Saved entries:
'''
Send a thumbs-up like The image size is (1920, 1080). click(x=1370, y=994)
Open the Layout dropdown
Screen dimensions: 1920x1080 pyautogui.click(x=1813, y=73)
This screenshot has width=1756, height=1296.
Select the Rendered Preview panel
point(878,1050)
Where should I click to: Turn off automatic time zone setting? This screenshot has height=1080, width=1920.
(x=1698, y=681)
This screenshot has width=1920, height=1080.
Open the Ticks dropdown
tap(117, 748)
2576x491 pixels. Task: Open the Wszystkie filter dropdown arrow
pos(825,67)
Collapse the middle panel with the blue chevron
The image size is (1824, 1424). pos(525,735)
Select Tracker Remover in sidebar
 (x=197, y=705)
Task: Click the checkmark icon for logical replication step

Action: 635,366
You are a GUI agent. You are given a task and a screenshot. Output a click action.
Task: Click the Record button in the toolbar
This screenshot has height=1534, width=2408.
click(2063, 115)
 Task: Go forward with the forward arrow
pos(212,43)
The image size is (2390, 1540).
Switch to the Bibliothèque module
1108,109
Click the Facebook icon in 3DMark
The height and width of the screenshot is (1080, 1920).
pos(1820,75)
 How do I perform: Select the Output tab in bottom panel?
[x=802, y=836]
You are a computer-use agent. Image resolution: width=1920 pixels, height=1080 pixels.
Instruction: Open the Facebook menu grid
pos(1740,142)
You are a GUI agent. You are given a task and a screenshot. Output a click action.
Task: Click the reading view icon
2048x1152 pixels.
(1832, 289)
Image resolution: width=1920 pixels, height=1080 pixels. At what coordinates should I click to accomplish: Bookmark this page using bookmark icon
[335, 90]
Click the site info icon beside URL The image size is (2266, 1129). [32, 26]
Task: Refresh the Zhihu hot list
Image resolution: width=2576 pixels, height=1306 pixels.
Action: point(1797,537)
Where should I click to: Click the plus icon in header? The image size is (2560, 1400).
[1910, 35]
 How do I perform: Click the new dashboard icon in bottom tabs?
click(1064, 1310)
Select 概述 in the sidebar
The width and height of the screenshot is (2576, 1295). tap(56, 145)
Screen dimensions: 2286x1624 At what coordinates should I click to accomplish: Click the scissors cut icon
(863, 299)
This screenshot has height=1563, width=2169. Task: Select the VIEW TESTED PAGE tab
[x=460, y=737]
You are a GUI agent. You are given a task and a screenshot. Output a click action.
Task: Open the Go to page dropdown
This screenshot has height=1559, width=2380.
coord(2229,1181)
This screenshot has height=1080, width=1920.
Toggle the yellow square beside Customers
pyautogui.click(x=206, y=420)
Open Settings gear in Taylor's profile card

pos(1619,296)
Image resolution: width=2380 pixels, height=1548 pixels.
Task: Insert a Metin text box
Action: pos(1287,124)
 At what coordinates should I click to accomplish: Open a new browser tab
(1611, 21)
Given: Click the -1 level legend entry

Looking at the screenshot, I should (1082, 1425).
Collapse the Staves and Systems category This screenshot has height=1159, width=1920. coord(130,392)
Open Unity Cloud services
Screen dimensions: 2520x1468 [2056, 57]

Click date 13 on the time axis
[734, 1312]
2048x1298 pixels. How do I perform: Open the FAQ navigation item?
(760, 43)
'''
[Your objective]
Each record needs to be given again exactly.

[Exercise output]
Send a thumbs-up like The image size is (1920, 1080). click(x=1370, y=994)
Open the Layout dropdown
Screen dimensions: 1920x1080 pyautogui.click(x=1813, y=73)
This screenshot has width=1756, height=1296.
Select the Rendered Preview panel
point(878,1050)
Where should I click to: Turn off automatic time zone setting? This screenshot has height=1080, width=1920.
(x=1698, y=681)
This screenshot has width=1920, height=1080.
Open the Ticks dropdown
tap(117, 748)
2576x491 pixels. Task: Open the Wszystkie filter dropdown arrow
pos(825,67)
Collapse the middle panel with the blue chevron
The image size is (1824, 1424). pos(525,735)
Select Tracker Remover in sidebar
 (x=197, y=705)
Task: Click the checkmark icon for logical replication step

Action: 635,366
You are a GUI agent. You are given a task and a screenshot. Output a click action.
Task: Click the Record button in the toolbar
This screenshot has height=1534, width=2408.
click(2063, 115)
 Task: Go forward with the forward arrow
pos(212,43)
The image size is (2390, 1540).
Switch to the Bibliothèque module
1108,109
Click the Facebook icon in 3DMark
The height and width of the screenshot is (1080, 1920).
pos(1820,75)
 How do I perform: Select the Output tab in bottom panel?
[x=802, y=836]
You are a computer-use agent. Image resolution: width=1920 pixels, height=1080 pixels.
Instruction: Open the Facebook menu grid
pos(1740,142)
You are a GUI agent. You are given a task and a screenshot. Output a click action.
Task: Click the reading view icon
2048x1152 pixels.
(1832, 289)
Image resolution: width=1920 pixels, height=1080 pixels. At what coordinates should I click to accomplish: Bookmark this page using bookmark icon
[335, 90]
Click the site info icon beside URL The image size is (2266, 1129). [32, 26]
Task: Refresh the Zhihu hot list
Image resolution: width=2576 pixels, height=1306 pixels.
Action: point(1797,537)
Where should I click to: Click the plus icon in header? The image size is (2560, 1400).
[1910, 35]
 How do I perform: Click the new dashboard icon in bottom tabs?
click(1064, 1310)
Select 概述 in the sidebar
The width and height of the screenshot is (2576, 1295). tap(56, 145)
Screen dimensions: 2286x1624 At what coordinates should I click to accomplish: Click the scissors cut icon
(863, 299)
This screenshot has height=1563, width=2169. Task: Select the VIEW TESTED PAGE tab
[x=460, y=737]
You are a GUI agent. You are given a task and a screenshot. Output a click action.
Task: Open the Go to page dropdown
This screenshot has height=1559, width=2380.
coord(2229,1181)
This screenshot has height=1080, width=1920.
Toggle the yellow square beside Customers
pyautogui.click(x=206, y=420)
Open Settings gear in Taylor's profile card

pos(1619,296)
Image resolution: width=2380 pixels, height=1548 pixels.
Task: Insert a Metin text box
Action: pos(1287,124)
 At what coordinates should I click to accomplish: Open a new browser tab
(1611, 21)
Given: Click the -1 level legend entry

Looking at the screenshot, I should (1082, 1425).
Collapse the Staves and Systems category This screenshot has height=1159, width=1920. coord(130,392)
Open Unity Cloud services
Screen dimensions: 2520x1468 [2056, 57]

Click date 13 on the time axis
[734, 1312]
2048x1298 pixels. How do I perform: Open the FAQ navigation item?
(760, 43)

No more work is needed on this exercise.